Re: v3.5: NETDEV WATCHDOG: eth0 (r8169): transmit queue 0 timed out
From: George Spelvin <hidden>
Date: 2012-08-01 23:29:55
Thank you for the response!
It's up to you but I suggest that you keep them until there is something better.
I was going to; I just wondered if they interfered with debugging or something.
As long as the device recovers, you may try and lower the watchdog timeout as well as increase the Tx ring size a bit (x2 or x4) to minimize the annoyances.
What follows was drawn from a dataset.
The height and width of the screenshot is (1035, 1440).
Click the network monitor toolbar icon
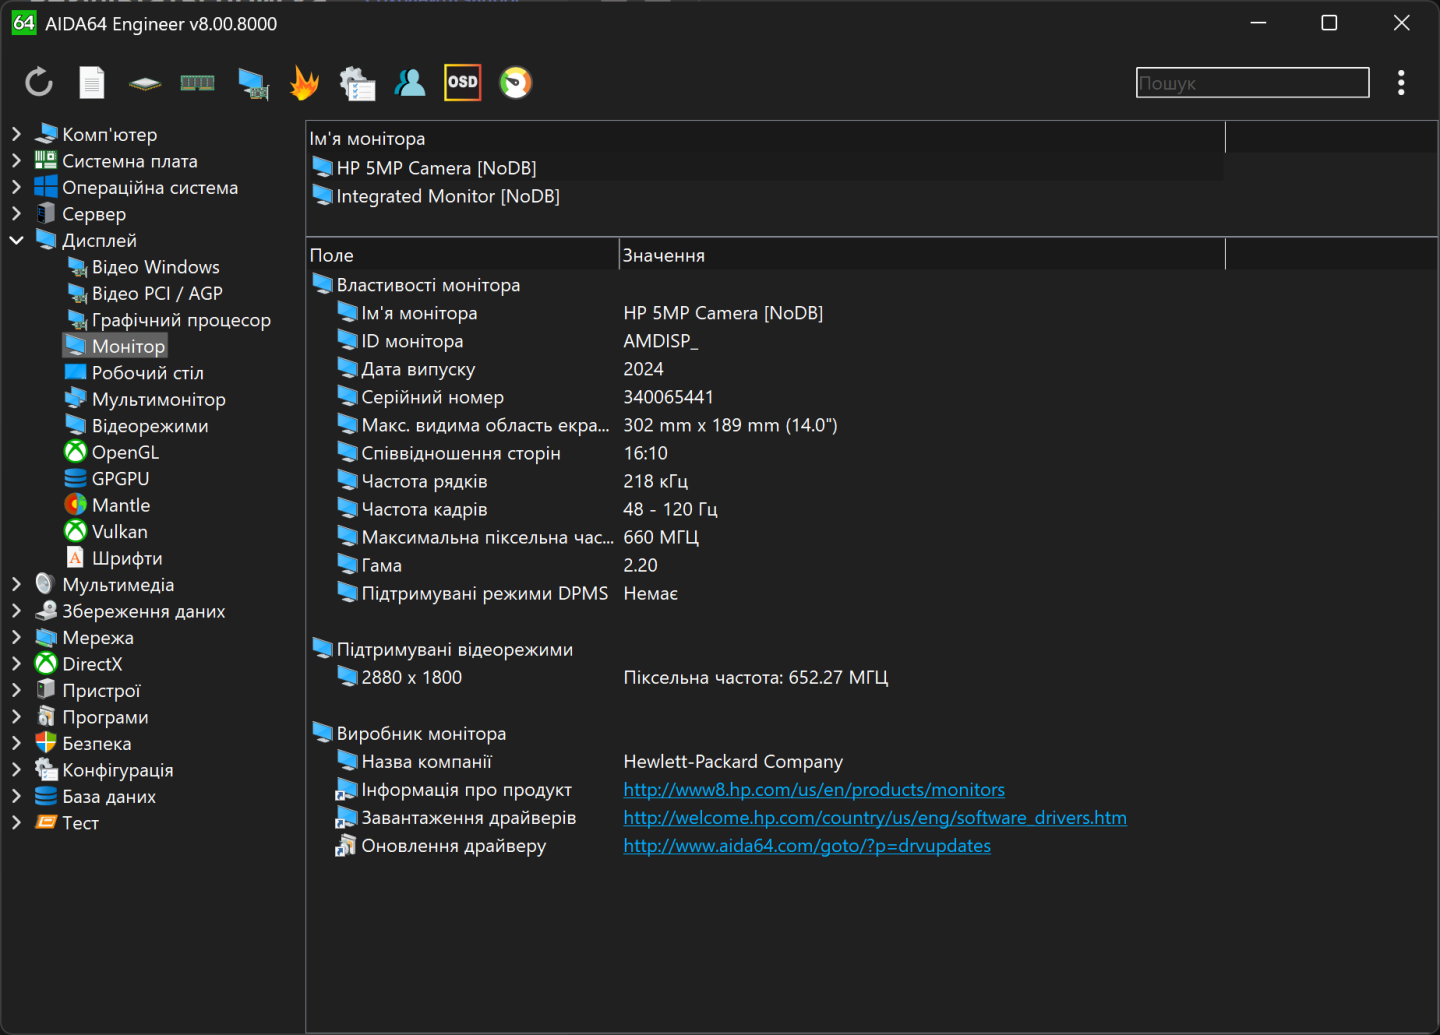tap(253, 83)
Out of curiosity, how does increasing the Tx ring size help? But okay. Just to make sure I'm doing it right (I'm pretty sure, but scream if I'm making a mistake), I'm making the following edits to drivers/net/ethernet/realtek/r8169.c #define NUM_TX_DESC 64 /* Number of Tx descriptor registers */ I'll double that to 128. Now, since I am actually running at gigabit speed into a pretty capable network that I don't expect to ever block me, I should be able to send one 1500-byte frame in 12.3 microseconds (with all overhead, one 1500-byte frame is 1538 bytes or 12304 bits), so 128 frames in 1.6 ms. There is the issue of TSO, so one descriptor might send more than one frame, but I think it's likely to break at 4K pages, the worst case is 128 * 4096 / 1500 = 350 frames in that Tx ring, which will take 4.3 ms. Either way, I can drop the Tx timeout a *lot*. #define TL8169_TX_TIMEOUT (6*HZ) I want to drop that to HZ/100 or less. Since I'm currently running with CONFIG_HZ_100, and I'm not sure about the rounding (do I gain or lose one tick due to ambiguity?) I'll bump HZ to 300 and change that to HZ/100. That should give me a minimum of 2 ticks = 6.666 ms, which is still more than it should take to transmit a full To make this short timeout actually work, I have to remove the "round to nearest second" round_timer() calls in net/sched/sch_generic.c (there are two that apply to dev->watchdog_timer), since I do want a sub-second timeout granularity.